I've been thinking about the idea of a “bond bubble” recently. It's a topic that's been bandied about by a few pundits over the past year as rates dropped to historically low levels.

However, I believe one requirement of a bubble is that the vast majority of investors have jumped on board. Most investors hopped aboard the internet bubble and most of those same people rode the real estate bubble, as well. During their heights, they were all people could talk about.

I don't think there is nearly that same interest in long-term bonds right now. They certainly weren't a part of any dinner party conversation I overheard at the holiday parties I attended. It is very interesting to think about the potential for a bond bubble, though. 

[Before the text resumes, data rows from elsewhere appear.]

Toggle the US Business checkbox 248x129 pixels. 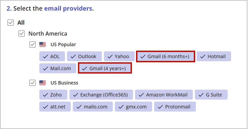(32, 83)
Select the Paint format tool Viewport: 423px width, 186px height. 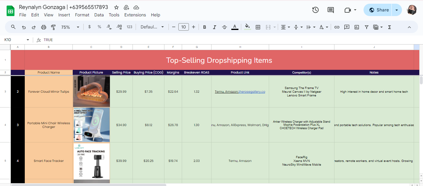(x=53, y=27)
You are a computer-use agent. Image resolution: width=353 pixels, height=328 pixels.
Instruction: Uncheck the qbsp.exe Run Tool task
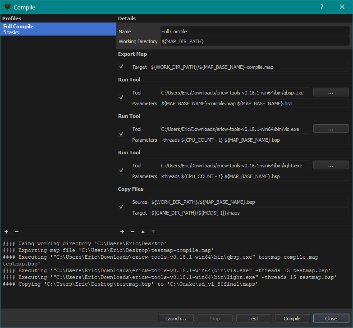121,98
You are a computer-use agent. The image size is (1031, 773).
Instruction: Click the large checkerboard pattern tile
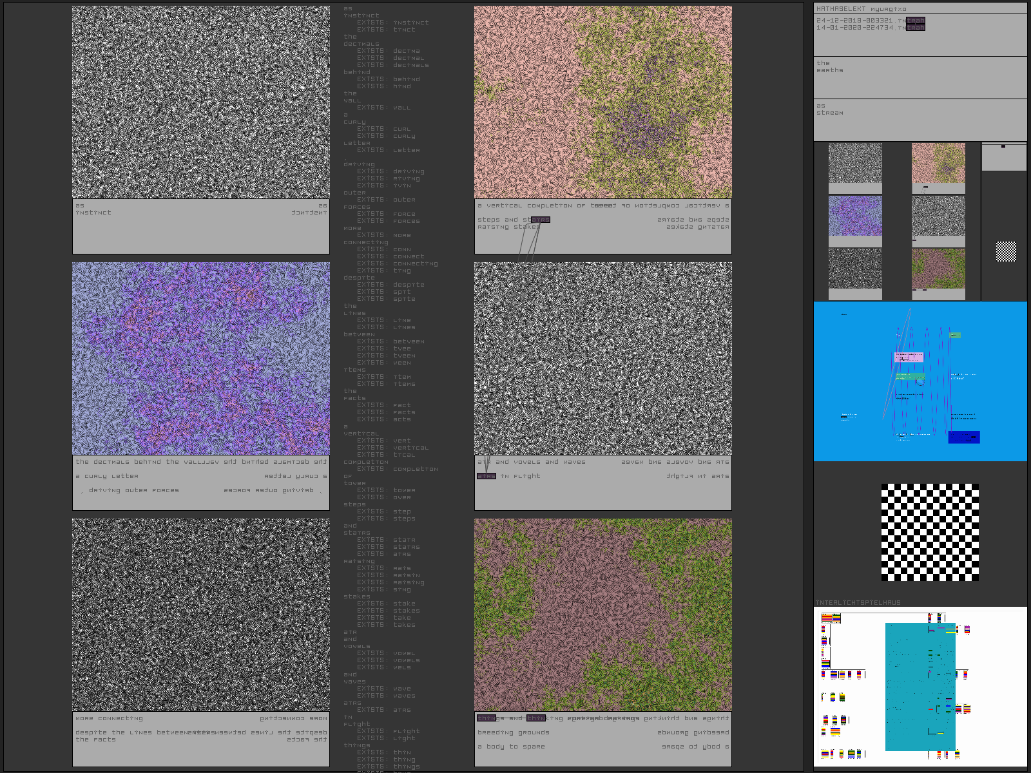pos(930,532)
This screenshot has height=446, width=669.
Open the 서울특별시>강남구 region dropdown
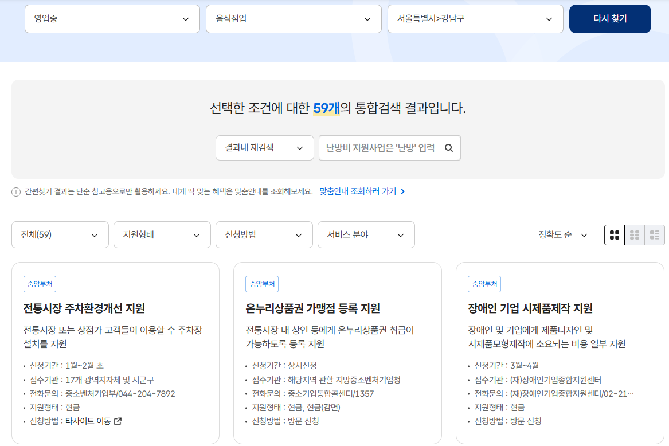click(475, 19)
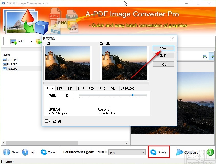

If we are, in fact, in the midst of a deleveraging cycle that is to last many more years as the natural reaction to these bubbles it is very plausible that interest rates would continue to decline. If households continue to eschew debt for savings the demand for interest-bearing instruments will continue to increase. Lenders will begin to compete for waning demand for credit by lowering the cost of borrowing. The Fed will also have to maintain its zero-interest-rate policy because of lackluster consumer demand. All these forces combined would be a powerful force for lower interest rates/higher bond prices.

It's not happening just yet, as some pundits would have us believe. But I can imagine the dinner party where guests are one-upping each other with tales of trading the long bond.